Elezioni europee: sconfitta del militarismo e confusione popolare

Scritto il 14 Giugno

L’annuncio di Macron rispetto lo scioglimento delle camere rappresenta l’aspetto essenziale delle elezioni appena passate. Il presidente della Repubblica francese ha impostato la propria campagna elettorale sulla necessità di armare l’Unione Europea per prepararla allo scontro con la Russia. Il tentativo di Macron consiste nel fare breccia nella piccola borghesia e nei settori più agiati del proletariato francese: piccole imprese, professionisti, tecnici delle grandi imprese, lavoratori del pubblico impiego (per lo meno quelli più garantiti). Lo strumento è il grido d’allarme contro l’autocrate Putin e la fine della società liberale e delle sue “libertà”. Nel mentre il “democratico” Macron manda la polizia a malmenare gli studenti solidali con la Palestina, dopo aver represso sistematicamente le manifestazioni dei lavoratori che scioperavano per difendere il diritto pensionistico; e dopo aver affrontato proteste della piccola borghesia francese con altrettanta durezza poliziesca (Gilet gialli e trattori). I discorsi solenni in nome della libertà d’espressione e del diritto all’autodeterminazione risultano piuttosto orticanti quando chi li pronuncia è un imperialista senza scrupoli, che sostiene un governo coloniale genocida (Israele) e che pianifica colpi di stato in Africa per tutelare gli interessi della Total e della borghesia francese. Tanto più sono inefficaci nella misura in cui la crisi capitalista impoverisce larghe fasce della popolazione e fa sì che il governo distrugga qualsiasi tipo di diritto dei lavoratori (privatizzazioni, precarietà del lavoro, pensioni e licenziamenti).

La sconfitta elettorale di Macron e di Scholz è una battuta d’arresto strategica per il capitale europeo: non può essere ignorata o messa in ombra per il successo elettorale di forze xenofobe e reazionarie (per quanto sia un dato negativo ed importante). Lo stesso cancelliere tedesco viene sconfitto da forze conservatrici o reazionarie, non perché promuova un’agenda di governo “troppo progressista e pacifista”, bensì per la delusione della base socialdemocratica e popolare nei confronti di un governo che riarma il paese e pianifica la reintroduzione della leva obbligatoria.

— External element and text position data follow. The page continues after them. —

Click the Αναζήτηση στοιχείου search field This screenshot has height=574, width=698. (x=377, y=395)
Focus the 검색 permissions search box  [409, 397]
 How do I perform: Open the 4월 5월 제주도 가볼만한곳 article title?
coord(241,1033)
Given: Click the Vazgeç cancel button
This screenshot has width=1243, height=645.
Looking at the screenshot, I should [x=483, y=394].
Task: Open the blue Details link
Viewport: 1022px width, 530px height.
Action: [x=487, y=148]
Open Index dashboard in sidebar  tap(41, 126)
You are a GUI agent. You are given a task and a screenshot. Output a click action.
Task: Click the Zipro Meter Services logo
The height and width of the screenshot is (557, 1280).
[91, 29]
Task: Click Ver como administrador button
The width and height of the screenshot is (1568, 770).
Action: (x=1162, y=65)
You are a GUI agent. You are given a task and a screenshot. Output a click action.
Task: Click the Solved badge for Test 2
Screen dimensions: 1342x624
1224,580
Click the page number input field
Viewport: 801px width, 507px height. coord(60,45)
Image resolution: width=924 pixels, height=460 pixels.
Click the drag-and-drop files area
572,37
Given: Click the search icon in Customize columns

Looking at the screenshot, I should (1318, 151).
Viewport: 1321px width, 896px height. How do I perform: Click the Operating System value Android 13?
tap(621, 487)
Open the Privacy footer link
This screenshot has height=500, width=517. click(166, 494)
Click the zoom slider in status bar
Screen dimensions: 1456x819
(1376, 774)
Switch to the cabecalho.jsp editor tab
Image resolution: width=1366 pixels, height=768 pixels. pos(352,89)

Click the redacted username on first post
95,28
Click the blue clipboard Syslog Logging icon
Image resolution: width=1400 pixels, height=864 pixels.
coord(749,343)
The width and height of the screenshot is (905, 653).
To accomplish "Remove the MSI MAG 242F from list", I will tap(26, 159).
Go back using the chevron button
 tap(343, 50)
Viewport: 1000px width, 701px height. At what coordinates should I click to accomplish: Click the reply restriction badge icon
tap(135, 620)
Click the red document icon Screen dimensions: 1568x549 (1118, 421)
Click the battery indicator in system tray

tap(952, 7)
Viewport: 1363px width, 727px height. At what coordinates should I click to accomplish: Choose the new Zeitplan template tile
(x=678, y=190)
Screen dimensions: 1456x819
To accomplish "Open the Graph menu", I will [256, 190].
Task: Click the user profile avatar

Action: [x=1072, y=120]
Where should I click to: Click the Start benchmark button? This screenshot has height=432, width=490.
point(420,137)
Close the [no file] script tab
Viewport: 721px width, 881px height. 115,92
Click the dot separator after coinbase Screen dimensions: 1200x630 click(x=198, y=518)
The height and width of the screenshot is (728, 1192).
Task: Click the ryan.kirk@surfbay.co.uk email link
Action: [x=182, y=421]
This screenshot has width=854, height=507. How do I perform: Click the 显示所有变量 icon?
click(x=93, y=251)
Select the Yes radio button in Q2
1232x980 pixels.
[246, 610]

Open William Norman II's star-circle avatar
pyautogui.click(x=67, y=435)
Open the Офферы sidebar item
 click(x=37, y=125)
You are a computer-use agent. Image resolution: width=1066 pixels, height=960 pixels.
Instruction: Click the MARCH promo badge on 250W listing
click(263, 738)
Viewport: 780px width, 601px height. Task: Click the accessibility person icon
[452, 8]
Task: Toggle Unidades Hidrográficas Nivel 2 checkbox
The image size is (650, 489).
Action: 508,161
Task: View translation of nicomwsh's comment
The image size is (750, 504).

La sconfitta di Macron e lo scioglimento delle camere hanno determinato il caos nello scenario politico francese. Il leader dei repubblicani-gaullisti, Ciotti, ha dichiarato un fronte elettorale con il Rassemblement National (RN) della Le Pen e di Bardella per essere espulso dalla direzione nazionale del partito il giorno successivo: il gruppo dirigente e i parlamentari gaullisti non accettano un accordo elettorale con gli eredi della Repubblica di Vichy, mentre prediligono un accordo col centro macroniano in nome di un governo del grande capitale francese ed europeo. L’apertura di Ciotti rappresenta la fine definitiva del patto repubblicano che prevedeva l’emarginazione dell’estrema destra francese; aprendo potenzialmente ad una vittoria del RN. I partiti del centrosinistra francese hanno formato una versione atrofica del Fronte Popolare di Leon Blum, che fu lo strumento della borghesia francese per contenere uno sciopero di massa negli anni 30, tramite la cooptazione del Partito Socialista e del Partito Comunista francese che erano le organizzazioni maggioritarie del proletariato; l’attuale Fronte Popolare riceve il sostegno degli apparati burocratici dei sindacati francesi ed è incapace di suscitare qualsiasi tipo di entusiasmo tra i salariati francesi.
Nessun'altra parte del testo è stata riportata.